>> BEGIN Material
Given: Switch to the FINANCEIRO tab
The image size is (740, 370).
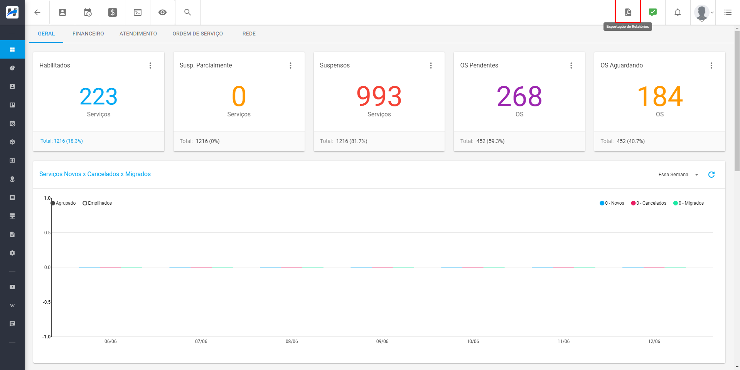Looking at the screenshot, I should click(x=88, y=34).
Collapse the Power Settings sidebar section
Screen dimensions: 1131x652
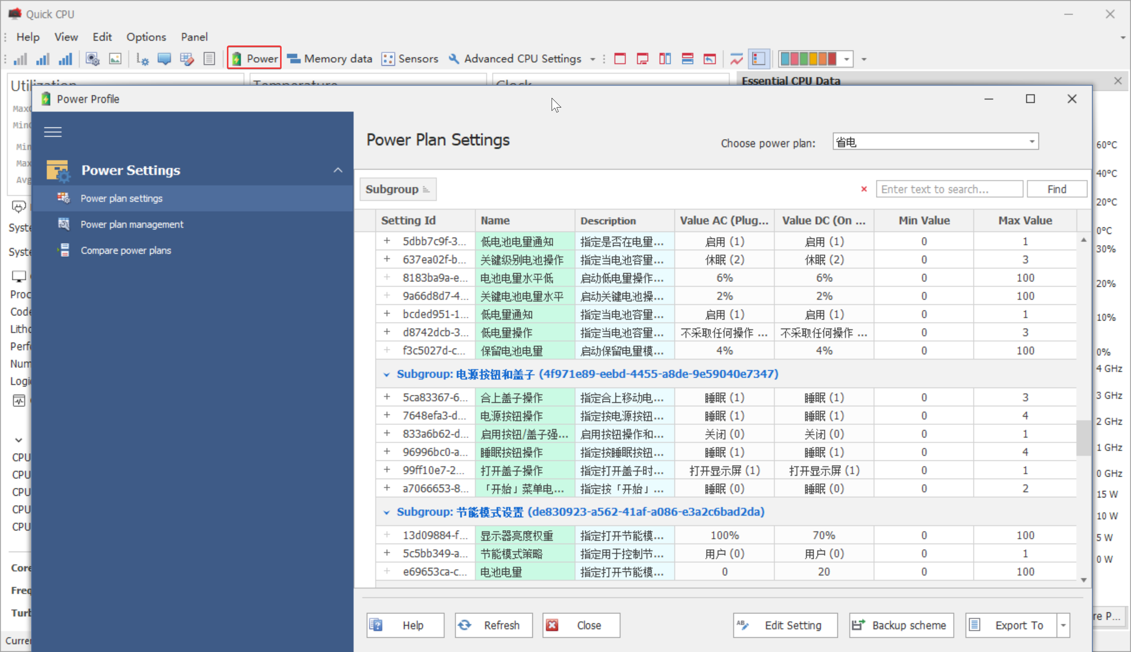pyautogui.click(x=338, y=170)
>> END Material
>> BEGIN Material
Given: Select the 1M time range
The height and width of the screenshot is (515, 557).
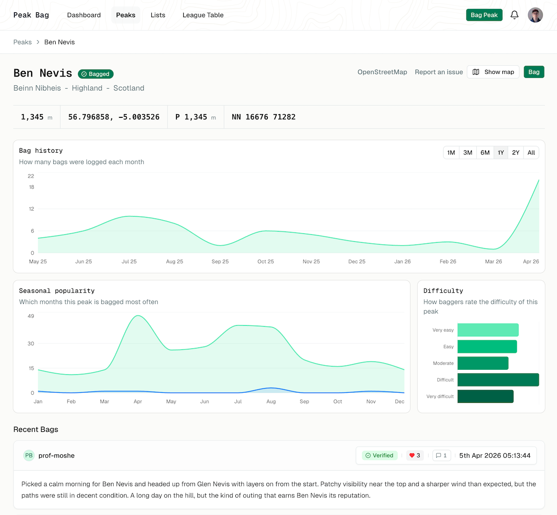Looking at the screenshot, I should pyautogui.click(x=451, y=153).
>> END Material
What you are asked to do
Pull out the rows starting at the one that contains "Given: Switch to the FINANCEIRO tab" and ending at the one that contains "pyautogui.click(x=338, y=170)", both included, and reproduce them verbatim. Leave the pictures out of your answer.

The reply
Given: Switch to the FINANCEIRO tab
The image size is (740, 370).
Looking at the screenshot, I should click(x=88, y=34).
Collapse the Power Settings sidebar section
Screen dimensions: 1131x652
pyautogui.click(x=338, y=170)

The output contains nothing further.